Ignore the husbands behaviour and just think about ur relationship with friend. U no u haven’t replied and it’s probably making her feel horrible too. She sounds supportive and like ur relationship has grown around both ur changing lives. Text her back x

DefiniteDilemma2015 · 19/09/2024 18:12

I rarely reply to these threads but something about your topic resonated with me. This lady sounds like a wonderful friend, and one that needs keeping, even if you’re struggling to see this at the moment.

This is a person who seems to have consistently made time for you over the years, who has continued to show up for you, even when you may not have recognised it. You are obviously a very good friend to her in return…She invited you on her holiday which suggests you mean a great deal to her, and whilst you couldn’t comprehend how you could make that work, she just saw a friend who needed some time away. Just because she couldn’t empathise with your situation at this point, that doesn’t make her a bad person or any less of a good friend.

I don’t mean to be disrespectful towards you, your situation sounds incredibly tough, but it can be tiring to keep putting into a friendship with someone and she could’ve let things peter out when you moved away but she didn’t, so she deserves you to put a little time in back.

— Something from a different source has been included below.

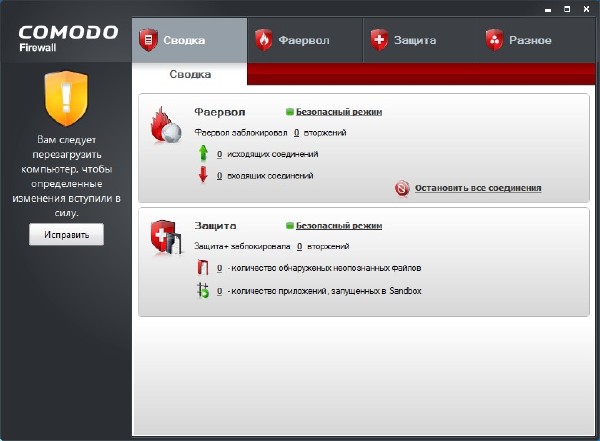Image resolution: width=600 pixels, height=441 pixels.
Task: Click the Sandbox applications icon
Action: 202,290
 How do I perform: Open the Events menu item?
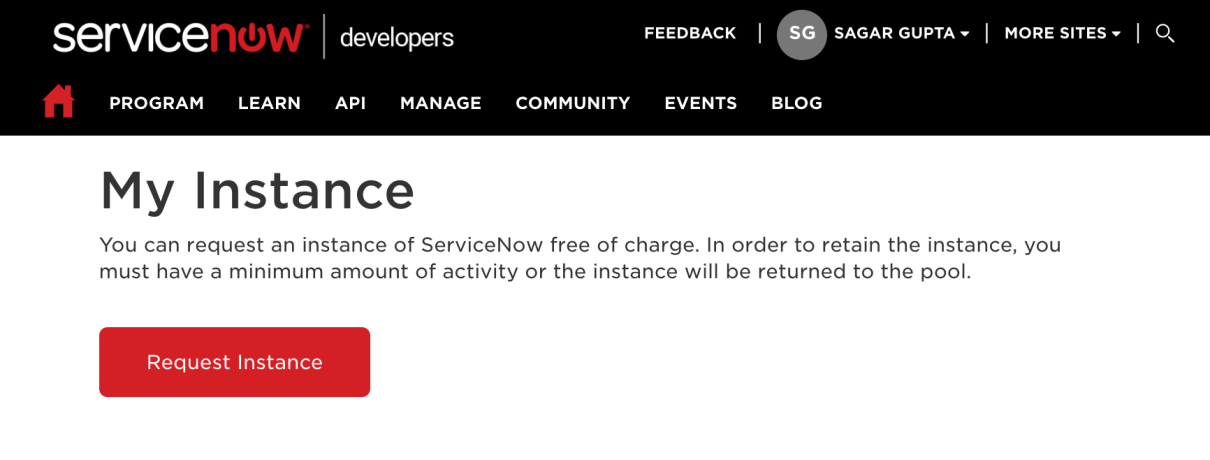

Text messages can often be meant in one way but received another, and I wouldn’t get caught up on the ‘your behaviour’ as I agree with others that she hasn’t meant it in the way you think.

I get that it’s really hard to keep your head above water when you have so much going on in your life, but it’s easy to forget that just because you think other people have a much easier life than you, that they aren’t struggling with stresses and anxieties too. I’m sure your friends life is much easier than yours, but that doesn’t mean her problems are less valid and yet she’s always sounded to maintain a supportive friendship towards you. It doesn’t sound like she makes any comparisons or treats you any differently, and she was clearly proud your Dd was on the radio. You’re very caught up on comparing the accomplishments of your children so maybe she’s worried about offending you.

If I’m honest, it sounds like your exhausted and something needs to give, so your choosing for it to be this friendship because your tired of comparing, but I think in the long run you’d regret it.

Viviennemary · 19/09/2024 18:17

You have had a very hard time over the years. But your friend does sound nice and doesn't seem to have done anything wrong. Just send a text.